## WHAT YOU ARE ASKED TO DO:
The word "will" appears in some lines of the listing below; report how many such lines there are, and nothing else.

## RECORDS FOR THE EXERCISE:
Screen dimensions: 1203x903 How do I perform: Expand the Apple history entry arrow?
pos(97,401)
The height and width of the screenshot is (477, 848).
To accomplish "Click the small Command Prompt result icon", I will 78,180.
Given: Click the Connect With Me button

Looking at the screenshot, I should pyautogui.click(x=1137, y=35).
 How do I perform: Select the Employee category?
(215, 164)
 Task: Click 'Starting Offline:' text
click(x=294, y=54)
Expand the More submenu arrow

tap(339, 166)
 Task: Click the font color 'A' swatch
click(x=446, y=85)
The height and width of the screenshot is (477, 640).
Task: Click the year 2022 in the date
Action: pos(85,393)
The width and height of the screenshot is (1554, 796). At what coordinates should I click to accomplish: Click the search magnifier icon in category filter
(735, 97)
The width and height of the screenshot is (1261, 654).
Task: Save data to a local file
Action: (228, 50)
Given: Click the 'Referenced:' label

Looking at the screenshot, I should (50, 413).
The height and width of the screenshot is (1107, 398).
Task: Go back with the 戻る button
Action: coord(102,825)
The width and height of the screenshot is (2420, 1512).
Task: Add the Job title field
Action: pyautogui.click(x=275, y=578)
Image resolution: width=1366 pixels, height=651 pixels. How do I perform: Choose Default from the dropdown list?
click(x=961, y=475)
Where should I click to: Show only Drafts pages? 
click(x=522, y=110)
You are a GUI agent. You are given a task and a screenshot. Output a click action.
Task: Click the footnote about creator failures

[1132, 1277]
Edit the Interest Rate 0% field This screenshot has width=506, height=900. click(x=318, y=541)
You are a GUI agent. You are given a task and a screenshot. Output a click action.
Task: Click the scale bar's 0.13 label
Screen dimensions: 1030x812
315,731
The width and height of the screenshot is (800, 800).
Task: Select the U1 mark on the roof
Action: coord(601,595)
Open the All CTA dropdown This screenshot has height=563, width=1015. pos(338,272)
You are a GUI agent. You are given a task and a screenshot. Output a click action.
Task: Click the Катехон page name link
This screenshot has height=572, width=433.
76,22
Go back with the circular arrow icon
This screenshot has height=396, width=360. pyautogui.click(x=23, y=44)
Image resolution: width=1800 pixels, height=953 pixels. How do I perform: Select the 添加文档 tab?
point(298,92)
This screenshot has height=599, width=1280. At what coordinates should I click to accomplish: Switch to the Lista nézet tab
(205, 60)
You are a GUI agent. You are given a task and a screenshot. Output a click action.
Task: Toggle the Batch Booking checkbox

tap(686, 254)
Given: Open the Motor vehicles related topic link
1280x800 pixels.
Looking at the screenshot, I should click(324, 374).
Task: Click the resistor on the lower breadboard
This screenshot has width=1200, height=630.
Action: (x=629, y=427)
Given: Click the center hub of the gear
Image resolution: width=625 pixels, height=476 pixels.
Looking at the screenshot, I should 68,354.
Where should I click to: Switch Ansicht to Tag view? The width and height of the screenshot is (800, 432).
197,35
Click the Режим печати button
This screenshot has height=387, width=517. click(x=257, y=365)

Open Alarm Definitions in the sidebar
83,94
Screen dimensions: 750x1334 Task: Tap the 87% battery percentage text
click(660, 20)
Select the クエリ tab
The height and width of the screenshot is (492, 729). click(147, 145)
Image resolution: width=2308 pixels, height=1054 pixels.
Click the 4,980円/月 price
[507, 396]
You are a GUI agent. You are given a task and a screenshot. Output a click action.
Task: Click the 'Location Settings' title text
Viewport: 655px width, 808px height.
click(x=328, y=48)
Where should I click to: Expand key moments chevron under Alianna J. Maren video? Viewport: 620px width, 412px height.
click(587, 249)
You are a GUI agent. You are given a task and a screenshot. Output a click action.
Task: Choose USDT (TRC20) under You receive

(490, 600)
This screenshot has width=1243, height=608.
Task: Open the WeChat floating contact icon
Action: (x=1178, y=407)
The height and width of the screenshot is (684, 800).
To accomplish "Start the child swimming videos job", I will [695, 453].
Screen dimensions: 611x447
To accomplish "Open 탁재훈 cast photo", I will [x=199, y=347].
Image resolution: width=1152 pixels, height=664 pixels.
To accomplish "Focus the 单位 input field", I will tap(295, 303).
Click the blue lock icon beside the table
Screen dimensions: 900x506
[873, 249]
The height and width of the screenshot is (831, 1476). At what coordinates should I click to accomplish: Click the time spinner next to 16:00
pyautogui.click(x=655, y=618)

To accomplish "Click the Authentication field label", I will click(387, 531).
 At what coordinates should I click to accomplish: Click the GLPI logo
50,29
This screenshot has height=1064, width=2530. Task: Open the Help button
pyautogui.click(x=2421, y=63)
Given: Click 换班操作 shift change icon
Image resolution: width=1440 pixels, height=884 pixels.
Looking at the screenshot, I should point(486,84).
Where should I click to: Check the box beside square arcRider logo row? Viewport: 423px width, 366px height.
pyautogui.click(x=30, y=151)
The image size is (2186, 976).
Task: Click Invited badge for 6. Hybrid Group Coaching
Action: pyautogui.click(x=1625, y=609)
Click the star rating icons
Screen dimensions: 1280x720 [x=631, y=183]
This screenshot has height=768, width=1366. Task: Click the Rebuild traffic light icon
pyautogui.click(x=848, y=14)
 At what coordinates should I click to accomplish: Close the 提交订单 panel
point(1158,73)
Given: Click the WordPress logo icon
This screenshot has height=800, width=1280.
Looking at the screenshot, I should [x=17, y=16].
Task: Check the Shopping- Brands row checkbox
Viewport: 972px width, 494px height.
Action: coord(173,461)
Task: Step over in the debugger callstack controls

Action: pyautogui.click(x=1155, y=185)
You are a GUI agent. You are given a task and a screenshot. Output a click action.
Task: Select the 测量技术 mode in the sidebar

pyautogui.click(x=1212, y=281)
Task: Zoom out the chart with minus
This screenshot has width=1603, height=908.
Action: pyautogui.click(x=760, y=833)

## ANSWER TO THE PROBLEM:
5